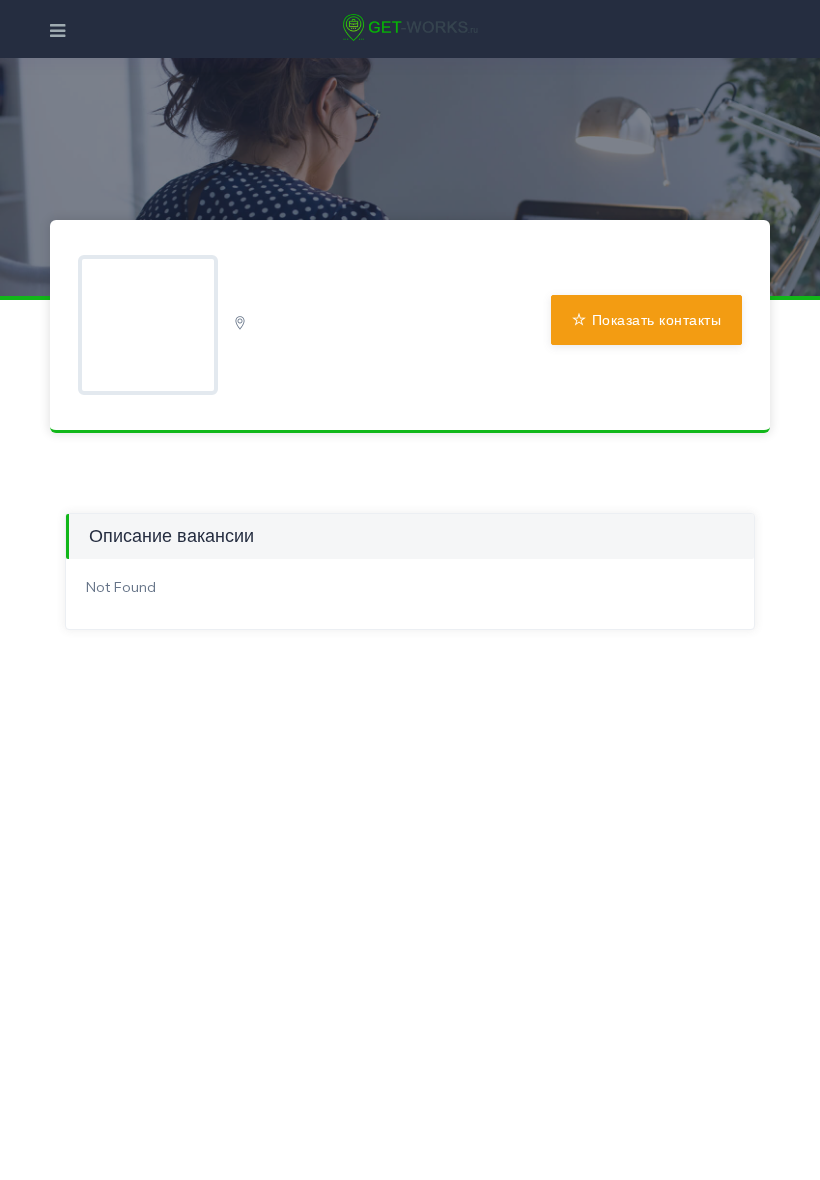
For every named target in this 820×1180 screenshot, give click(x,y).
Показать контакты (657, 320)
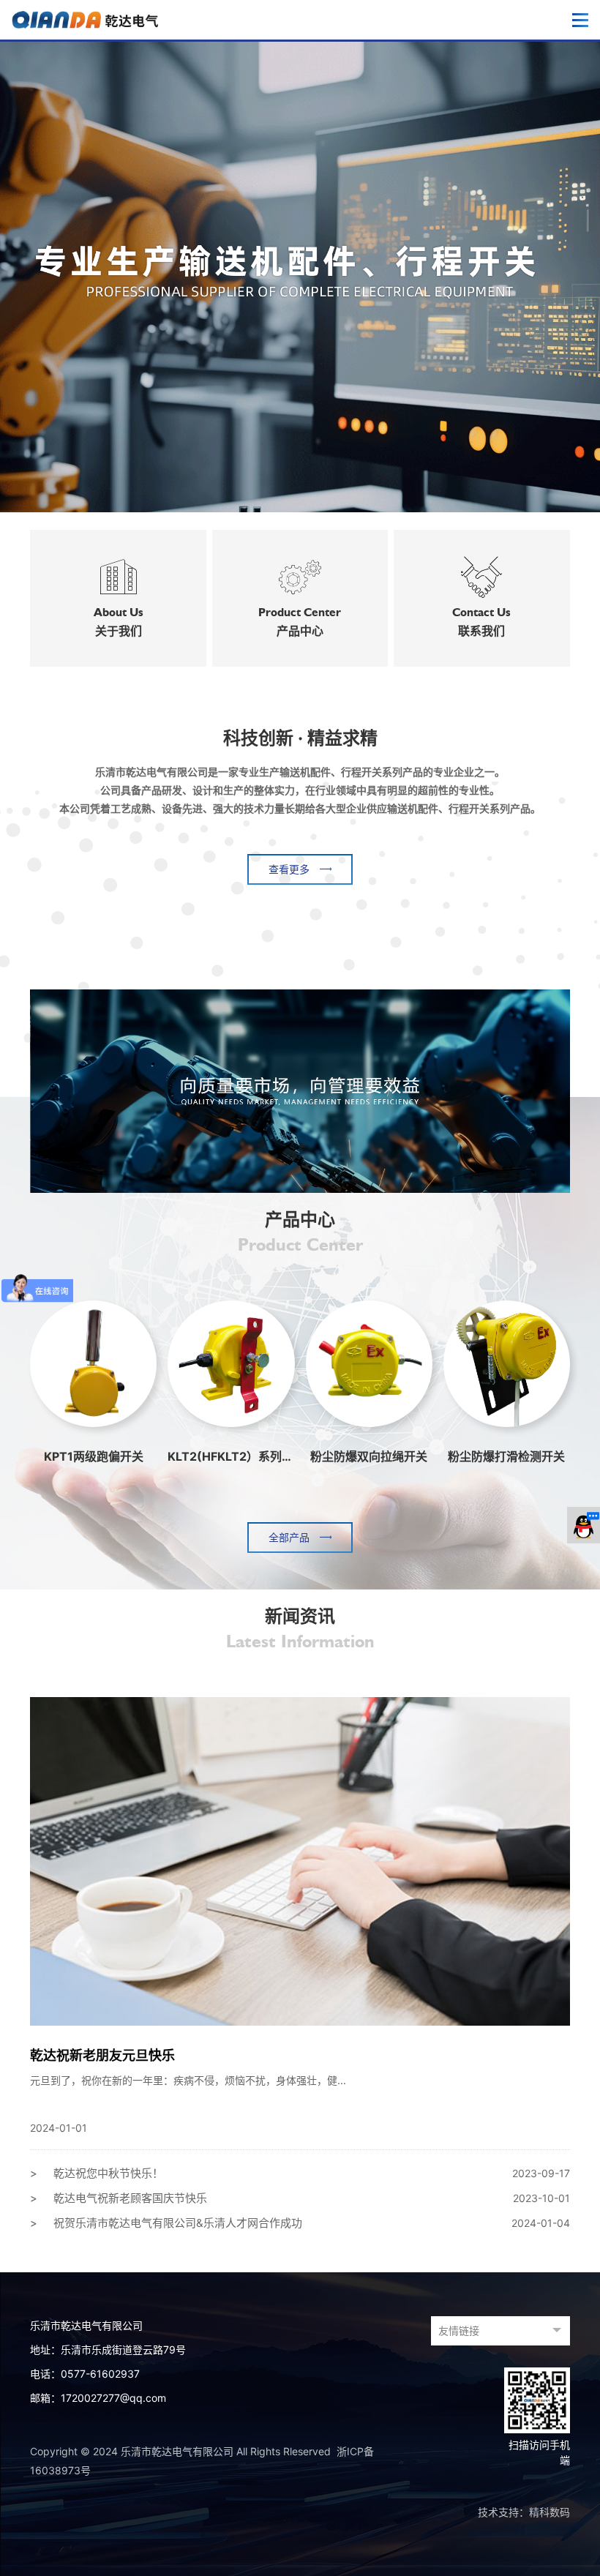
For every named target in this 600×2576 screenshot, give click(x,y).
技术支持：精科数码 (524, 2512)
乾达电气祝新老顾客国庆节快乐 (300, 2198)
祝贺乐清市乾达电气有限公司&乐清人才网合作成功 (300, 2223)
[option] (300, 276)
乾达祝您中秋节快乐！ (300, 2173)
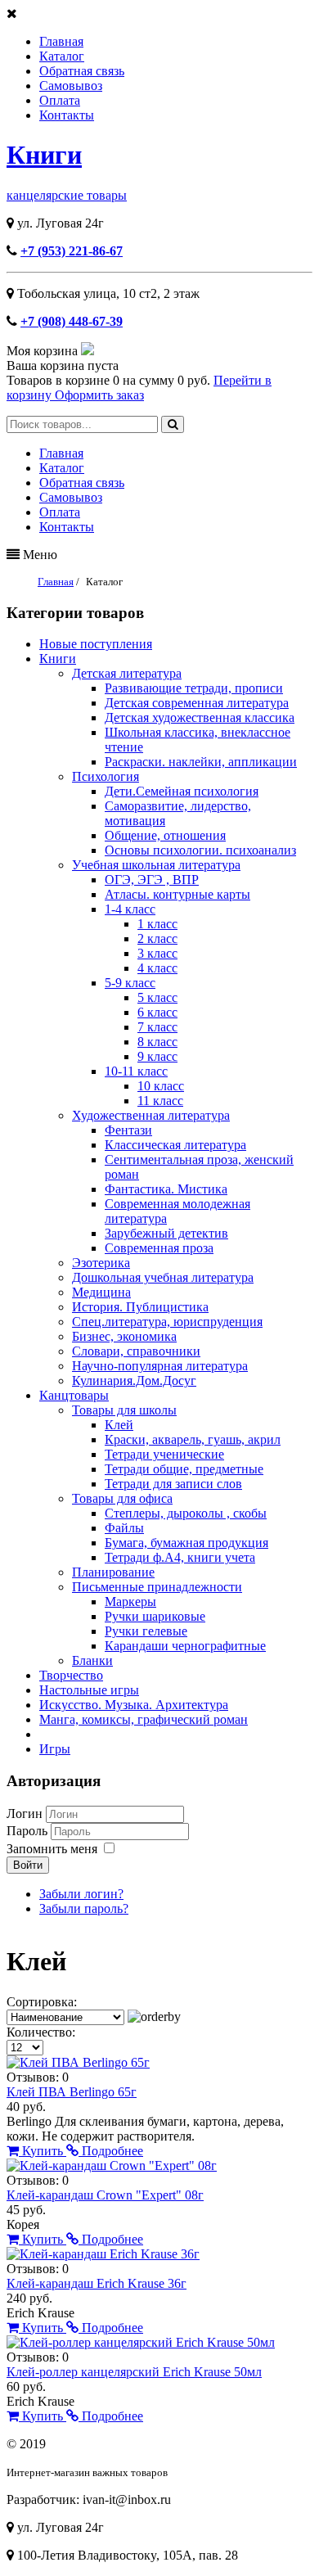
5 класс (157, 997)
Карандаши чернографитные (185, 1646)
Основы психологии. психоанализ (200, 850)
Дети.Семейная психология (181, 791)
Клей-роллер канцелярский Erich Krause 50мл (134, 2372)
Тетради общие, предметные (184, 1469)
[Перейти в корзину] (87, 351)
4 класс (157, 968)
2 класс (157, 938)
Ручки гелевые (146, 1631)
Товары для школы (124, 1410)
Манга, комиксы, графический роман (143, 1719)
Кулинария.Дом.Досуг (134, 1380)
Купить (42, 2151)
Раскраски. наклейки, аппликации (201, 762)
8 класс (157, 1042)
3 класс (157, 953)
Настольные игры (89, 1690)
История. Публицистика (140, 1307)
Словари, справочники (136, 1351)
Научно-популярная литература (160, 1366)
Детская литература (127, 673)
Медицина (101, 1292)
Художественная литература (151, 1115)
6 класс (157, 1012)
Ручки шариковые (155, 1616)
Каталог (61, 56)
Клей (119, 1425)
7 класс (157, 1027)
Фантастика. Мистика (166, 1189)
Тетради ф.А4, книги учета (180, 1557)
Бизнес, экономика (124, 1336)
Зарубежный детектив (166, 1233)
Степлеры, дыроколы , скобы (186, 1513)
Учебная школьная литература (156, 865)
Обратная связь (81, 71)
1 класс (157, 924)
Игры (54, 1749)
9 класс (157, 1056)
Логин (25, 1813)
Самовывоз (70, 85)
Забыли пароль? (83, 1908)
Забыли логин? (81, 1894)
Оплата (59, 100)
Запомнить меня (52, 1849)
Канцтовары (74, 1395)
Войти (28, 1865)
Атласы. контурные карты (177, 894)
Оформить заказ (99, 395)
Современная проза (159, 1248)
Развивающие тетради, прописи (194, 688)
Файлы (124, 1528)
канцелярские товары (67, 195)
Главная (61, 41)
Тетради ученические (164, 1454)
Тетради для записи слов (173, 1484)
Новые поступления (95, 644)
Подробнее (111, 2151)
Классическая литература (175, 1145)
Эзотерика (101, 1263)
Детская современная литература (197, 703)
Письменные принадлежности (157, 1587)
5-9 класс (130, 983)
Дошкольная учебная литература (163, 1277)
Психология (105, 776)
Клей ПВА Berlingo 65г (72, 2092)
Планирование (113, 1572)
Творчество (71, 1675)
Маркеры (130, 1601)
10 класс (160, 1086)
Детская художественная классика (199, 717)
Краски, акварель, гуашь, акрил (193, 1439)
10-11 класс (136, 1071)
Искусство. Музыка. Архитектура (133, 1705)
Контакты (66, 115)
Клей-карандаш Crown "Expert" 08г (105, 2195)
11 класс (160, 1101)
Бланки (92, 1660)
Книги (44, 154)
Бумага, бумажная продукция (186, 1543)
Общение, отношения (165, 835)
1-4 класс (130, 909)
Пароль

# # # #

WORK TO BE COMPLETED: Check each line of the records above for "this", and copy those that have it.

SOLVED EXERCISE:
For every named target in this 820×1180 screenshot, give click(x,y).
For every named target in this 600×2576 screenshot, give click(x,y).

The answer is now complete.